According to Craftwork Coffee founder and CEO Riley Klitz, the growing telecommute workforce has contributed to a national loneliness epidemic. Multifamily co-working spaces offer apartment building residents both a convenient workspace without the commute and a place to potentially network, collaborate and socialize with like-minded people, he says.
Because these spaces tend to be smaller than corporate co-working facilities and are used by the same people every day, “residents see and know most of the 40 to 50 people in the space,” Klitz adds, noting that this platform encourages people to form friendships and can help tenant retention for apartment operators.
In a similar move, hotel operators seeking a slice of the co-working market and something to set them apart from the competition are increasingly adding co-working spaces to their facilities, according to a recent JLL Trends & Insights report. The report notes that this could be a big opportunity for hospitality operators, as workplace flexibility becomes more commonplace and young professional freelancers and entrepreneurial nomads add to demand for co-working space in hotels internationally.
Hotels are uniquely positioned to succeed in this market, according to Geraldine Guichardo, JLL’s head of Americas hotels research. With expertise in providing quality services and amenities, the hospitality industry is a natural match for today’s office user, who has come to expect a good workplace experience, she says. Hotels offer a range of services that enhance user experience, including restaurants, bars, coffee bars, meeting spaces and multiple common lounge areas.
For example, the Virgin Commons Club, a paid membership co-working facility at the Virgin hotel in Chicago includes access to private meeting areas, wireless printing, and a lounge area with a bar, free drinks and a library.

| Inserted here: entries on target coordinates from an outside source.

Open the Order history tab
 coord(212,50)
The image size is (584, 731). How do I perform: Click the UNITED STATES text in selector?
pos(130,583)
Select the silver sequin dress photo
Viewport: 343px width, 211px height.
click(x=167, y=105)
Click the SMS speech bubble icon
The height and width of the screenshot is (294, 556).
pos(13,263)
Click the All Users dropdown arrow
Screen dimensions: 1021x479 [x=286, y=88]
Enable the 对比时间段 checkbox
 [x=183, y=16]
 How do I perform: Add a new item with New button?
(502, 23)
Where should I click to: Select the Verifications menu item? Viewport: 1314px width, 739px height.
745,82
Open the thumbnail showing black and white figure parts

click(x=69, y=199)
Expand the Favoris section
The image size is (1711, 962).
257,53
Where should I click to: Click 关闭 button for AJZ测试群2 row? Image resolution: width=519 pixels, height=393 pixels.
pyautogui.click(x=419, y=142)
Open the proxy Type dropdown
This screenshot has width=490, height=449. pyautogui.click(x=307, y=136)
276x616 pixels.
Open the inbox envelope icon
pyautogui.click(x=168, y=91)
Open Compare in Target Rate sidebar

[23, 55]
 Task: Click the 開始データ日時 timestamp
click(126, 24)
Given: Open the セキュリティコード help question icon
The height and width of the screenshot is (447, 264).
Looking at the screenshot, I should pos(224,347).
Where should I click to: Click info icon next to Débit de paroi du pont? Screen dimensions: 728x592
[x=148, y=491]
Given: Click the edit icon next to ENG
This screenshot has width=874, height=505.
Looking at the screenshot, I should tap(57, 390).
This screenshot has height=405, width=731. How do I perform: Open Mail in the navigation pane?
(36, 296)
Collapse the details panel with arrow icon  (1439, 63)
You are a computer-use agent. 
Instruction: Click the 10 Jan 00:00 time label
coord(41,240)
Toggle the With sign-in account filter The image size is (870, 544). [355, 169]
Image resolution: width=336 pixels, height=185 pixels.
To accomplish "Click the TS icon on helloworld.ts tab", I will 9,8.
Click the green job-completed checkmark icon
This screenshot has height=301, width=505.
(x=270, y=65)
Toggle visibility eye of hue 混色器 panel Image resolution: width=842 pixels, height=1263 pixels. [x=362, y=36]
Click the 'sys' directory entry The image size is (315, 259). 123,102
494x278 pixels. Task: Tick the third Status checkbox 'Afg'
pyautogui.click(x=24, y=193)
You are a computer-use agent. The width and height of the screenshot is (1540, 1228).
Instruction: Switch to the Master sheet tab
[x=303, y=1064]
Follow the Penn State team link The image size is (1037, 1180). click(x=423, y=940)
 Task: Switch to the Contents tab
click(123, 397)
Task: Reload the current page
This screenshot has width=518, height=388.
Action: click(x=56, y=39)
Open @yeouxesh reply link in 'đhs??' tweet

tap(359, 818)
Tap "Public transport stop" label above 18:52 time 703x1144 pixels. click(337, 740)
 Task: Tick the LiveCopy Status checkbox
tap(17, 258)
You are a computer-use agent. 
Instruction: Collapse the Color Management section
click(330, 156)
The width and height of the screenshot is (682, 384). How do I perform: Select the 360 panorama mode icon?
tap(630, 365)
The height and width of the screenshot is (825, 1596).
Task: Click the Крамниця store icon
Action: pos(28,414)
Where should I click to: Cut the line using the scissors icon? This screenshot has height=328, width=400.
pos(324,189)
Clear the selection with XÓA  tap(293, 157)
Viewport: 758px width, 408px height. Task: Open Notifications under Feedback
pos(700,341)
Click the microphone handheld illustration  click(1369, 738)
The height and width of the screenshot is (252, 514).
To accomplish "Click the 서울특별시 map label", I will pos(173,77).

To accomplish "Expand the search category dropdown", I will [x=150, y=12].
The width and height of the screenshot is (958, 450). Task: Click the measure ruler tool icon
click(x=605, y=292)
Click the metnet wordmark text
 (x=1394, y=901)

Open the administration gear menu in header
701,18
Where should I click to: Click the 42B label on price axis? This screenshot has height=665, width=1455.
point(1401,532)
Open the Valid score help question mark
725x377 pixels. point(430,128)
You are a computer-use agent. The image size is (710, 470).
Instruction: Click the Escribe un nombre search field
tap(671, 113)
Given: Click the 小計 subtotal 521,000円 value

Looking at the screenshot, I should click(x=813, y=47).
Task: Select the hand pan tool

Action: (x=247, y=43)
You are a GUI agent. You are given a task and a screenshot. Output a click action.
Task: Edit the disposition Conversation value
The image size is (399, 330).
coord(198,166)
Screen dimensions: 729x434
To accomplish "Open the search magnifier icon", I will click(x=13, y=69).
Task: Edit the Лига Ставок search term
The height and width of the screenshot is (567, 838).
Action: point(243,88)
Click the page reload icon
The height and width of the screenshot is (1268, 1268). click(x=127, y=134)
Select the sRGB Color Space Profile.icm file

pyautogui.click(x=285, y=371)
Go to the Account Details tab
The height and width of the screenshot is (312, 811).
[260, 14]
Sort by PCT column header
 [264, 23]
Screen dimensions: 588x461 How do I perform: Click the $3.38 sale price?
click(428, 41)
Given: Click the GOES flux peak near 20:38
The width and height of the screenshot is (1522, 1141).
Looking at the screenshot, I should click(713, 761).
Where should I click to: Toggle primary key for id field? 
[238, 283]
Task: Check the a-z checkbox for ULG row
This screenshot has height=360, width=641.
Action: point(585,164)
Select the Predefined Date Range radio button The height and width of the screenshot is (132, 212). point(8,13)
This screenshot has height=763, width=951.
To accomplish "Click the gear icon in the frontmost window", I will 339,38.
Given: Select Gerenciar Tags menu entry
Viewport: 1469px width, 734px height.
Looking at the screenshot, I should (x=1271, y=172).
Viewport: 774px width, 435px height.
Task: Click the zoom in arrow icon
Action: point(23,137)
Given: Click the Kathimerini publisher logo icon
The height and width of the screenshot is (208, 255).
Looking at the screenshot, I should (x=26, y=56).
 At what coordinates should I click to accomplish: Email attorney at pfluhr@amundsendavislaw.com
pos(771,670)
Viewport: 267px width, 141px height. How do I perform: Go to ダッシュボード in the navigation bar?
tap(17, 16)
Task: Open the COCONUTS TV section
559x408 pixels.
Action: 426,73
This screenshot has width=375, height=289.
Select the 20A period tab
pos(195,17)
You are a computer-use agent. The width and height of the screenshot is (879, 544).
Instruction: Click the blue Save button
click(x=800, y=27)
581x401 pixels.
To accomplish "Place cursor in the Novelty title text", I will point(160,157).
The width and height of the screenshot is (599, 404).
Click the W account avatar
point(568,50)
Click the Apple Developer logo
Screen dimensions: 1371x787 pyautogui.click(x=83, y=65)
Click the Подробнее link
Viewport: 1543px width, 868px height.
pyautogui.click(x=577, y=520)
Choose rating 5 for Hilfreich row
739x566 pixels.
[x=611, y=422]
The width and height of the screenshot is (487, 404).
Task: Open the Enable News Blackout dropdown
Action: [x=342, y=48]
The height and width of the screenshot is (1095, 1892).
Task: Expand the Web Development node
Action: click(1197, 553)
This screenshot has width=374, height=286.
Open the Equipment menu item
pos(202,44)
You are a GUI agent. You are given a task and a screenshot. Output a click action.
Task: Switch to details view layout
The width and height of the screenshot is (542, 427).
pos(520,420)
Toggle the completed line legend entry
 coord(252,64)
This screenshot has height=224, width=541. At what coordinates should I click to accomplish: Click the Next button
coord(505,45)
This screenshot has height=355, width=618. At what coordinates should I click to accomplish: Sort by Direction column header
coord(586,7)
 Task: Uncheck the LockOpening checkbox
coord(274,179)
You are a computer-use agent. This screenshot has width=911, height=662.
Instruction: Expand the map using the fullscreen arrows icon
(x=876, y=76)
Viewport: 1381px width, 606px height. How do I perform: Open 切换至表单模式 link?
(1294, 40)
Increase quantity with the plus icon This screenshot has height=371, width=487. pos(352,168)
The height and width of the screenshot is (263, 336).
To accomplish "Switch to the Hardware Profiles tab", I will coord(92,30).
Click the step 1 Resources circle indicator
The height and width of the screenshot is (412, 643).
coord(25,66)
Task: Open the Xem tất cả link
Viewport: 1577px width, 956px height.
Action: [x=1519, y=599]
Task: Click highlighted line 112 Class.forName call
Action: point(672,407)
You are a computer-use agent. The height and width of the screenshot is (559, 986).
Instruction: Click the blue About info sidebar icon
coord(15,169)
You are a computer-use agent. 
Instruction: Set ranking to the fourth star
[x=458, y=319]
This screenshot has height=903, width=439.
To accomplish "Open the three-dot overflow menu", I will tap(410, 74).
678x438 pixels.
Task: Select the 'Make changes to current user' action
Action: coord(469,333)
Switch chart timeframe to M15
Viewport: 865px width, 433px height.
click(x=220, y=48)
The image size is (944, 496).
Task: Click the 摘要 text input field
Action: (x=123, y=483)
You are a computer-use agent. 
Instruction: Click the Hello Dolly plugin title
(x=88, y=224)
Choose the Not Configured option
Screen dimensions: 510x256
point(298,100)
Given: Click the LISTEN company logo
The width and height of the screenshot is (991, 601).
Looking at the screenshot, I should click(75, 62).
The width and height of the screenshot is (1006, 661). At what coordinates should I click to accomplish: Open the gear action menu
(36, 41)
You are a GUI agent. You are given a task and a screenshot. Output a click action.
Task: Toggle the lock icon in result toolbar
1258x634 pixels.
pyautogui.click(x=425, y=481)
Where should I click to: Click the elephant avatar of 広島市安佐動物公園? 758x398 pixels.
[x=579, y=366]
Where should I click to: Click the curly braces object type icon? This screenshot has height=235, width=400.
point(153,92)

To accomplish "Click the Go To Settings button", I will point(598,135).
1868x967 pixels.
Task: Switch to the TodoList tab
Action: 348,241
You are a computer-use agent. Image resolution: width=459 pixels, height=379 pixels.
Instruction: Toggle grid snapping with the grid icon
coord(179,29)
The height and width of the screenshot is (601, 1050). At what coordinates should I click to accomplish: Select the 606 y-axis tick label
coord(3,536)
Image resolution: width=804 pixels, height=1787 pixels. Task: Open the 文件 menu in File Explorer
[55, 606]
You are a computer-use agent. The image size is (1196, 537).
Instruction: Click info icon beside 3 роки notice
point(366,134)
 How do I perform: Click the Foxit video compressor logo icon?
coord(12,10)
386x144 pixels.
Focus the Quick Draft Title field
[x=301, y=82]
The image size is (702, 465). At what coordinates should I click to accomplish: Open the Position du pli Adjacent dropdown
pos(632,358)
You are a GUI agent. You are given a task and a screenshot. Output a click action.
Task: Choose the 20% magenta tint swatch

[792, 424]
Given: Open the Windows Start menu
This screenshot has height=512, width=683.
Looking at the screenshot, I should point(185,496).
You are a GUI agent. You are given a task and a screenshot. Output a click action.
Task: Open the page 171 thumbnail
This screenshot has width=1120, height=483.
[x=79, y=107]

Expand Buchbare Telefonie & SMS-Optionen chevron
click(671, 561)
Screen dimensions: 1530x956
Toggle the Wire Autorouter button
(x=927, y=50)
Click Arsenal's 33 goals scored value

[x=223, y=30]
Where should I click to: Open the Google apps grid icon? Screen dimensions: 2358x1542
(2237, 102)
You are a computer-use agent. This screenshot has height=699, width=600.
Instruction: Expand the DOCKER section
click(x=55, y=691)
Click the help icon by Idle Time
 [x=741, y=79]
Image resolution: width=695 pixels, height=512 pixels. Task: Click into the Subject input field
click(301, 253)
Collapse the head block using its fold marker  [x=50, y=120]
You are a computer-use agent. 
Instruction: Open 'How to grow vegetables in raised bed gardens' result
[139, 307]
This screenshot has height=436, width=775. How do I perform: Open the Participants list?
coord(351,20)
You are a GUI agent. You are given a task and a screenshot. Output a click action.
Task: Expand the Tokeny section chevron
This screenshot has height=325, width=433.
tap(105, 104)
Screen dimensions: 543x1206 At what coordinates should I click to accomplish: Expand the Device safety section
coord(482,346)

Pioneers in hotel co-working, like New York City’s Ace Hotel, however, see a business case for offering free access to co-working space at their properties, whether or not the user is a hotel guest. “It’s a win-win for property owners and consumers,” Guichardo says, noting that it enhances brand awareness and increases foot traffic at hotel retail services.
Branded hotel chains are beginning to embrace this concept and are revamping hotel common areas to create working and lounging areas available for both hotel guests and the public at large. The Downtown Moxy by Marriott in New York City, for example, created an interactive common area called The Living Room that doubles as a co-working space and game room by day and transitions to a hangout and party spot at night. The Sheraton hotel reportedly is also putting a “productivity table” with outlets, USB ports and rentable drawers in more than 400 of its hotel lobbies.
While it is too early to know if a co-working amenity will have a positive impact on hotel occupancy or loyalty, Guichardo says “We’ve seen hotels that offer co-working space receive strong feedback from consumers.”